## Exercise
Reproduce the listing that follows, line for line.

+ + + +

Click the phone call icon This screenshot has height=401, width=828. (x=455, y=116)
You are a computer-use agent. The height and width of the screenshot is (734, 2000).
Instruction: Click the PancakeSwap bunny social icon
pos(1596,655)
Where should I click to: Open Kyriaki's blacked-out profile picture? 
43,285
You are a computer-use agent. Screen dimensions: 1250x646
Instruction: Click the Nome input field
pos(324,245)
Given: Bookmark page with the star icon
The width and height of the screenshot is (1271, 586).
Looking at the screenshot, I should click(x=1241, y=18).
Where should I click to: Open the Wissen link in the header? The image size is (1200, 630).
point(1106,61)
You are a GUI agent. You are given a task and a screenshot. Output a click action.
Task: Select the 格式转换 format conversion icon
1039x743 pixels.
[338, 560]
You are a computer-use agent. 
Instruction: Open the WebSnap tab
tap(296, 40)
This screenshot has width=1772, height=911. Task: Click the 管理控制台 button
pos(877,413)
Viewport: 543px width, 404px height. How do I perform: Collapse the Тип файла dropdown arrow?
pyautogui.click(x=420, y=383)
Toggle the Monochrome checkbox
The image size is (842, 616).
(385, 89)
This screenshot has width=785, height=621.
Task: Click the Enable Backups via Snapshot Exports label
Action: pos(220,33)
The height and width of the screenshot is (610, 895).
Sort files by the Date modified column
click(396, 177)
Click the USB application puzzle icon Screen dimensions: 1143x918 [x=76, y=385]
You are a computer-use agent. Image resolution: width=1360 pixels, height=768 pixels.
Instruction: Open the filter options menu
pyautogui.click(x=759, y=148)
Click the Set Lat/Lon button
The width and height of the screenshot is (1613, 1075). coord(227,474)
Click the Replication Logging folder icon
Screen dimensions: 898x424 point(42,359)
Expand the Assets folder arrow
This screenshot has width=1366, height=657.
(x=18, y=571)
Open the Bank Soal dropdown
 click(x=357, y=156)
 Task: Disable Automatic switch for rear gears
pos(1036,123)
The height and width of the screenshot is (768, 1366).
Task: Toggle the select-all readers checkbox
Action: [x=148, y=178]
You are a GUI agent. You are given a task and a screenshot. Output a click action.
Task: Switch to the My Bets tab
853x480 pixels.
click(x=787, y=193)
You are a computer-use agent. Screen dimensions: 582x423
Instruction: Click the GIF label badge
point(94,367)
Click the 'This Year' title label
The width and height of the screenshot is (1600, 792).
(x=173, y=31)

+ + + +

## Result of this task
Click the phone call icon This screenshot has height=401, width=828. (x=455, y=116)
You are a computer-use agent. The height and width of the screenshot is (734, 2000).
Instruction: Click the PancakeSwap bunny social icon
pos(1596,655)
Where should I click to: Open Kyriaki's blacked-out profile picture? 
43,285
You are a computer-use agent. Screen dimensions: 1250x646
Instruction: Click the Nome input field
pos(324,245)
Given: Bookmark page with the star icon
The width and height of the screenshot is (1271, 586).
Looking at the screenshot, I should click(x=1241, y=18).
Where should I click to: Open the Wissen link in the header? The image size is (1200, 630).
point(1106,61)
You are a GUI agent. You are given a task and a screenshot. Output a click action.
Task: Select the 格式转换 format conversion icon
1039x743 pixels.
[338, 560]
You are a computer-use agent. 
Instruction: Open the WebSnap tab
tap(296, 40)
This screenshot has width=1772, height=911. Task: Click the 管理控制台 button
pos(877,413)
Viewport: 543px width, 404px height. How do I perform: Collapse the Тип файла dropdown arrow?
pyautogui.click(x=420, y=383)
Toggle the Monochrome checkbox
The image size is (842, 616).
(385, 89)
This screenshot has width=785, height=621.
Task: Click the Enable Backups via Snapshot Exports label
Action: pos(220,33)
The height and width of the screenshot is (610, 895).
Sort files by the Date modified column
click(396, 177)
Click the USB application puzzle icon Screen dimensions: 1143x918 [x=76, y=385]
You are a computer-use agent. Image resolution: width=1360 pixels, height=768 pixels.
Instruction: Open the filter options menu
pyautogui.click(x=759, y=148)
Click the Set Lat/Lon button
The width and height of the screenshot is (1613, 1075). coord(227,474)
Click the Replication Logging folder icon
Screen dimensions: 898x424 point(42,359)
Expand the Assets folder arrow
This screenshot has width=1366, height=657.
(x=18, y=571)
Open the Bank Soal dropdown
 click(x=357, y=156)
 Task: Disable Automatic switch for rear gears
pos(1036,123)
The height and width of the screenshot is (768, 1366).
Task: Toggle the select-all readers checkbox
Action: [x=148, y=178]
You are a GUI agent. You are given a task and a screenshot. Output a click action.
Task: Switch to the My Bets tab
853x480 pixels.
click(x=787, y=193)
You are a computer-use agent. Screen dimensions: 582x423
Instruction: Click the GIF label badge
point(94,367)
Click the 'This Year' title label
The width and height of the screenshot is (1600, 792).
(x=173, y=31)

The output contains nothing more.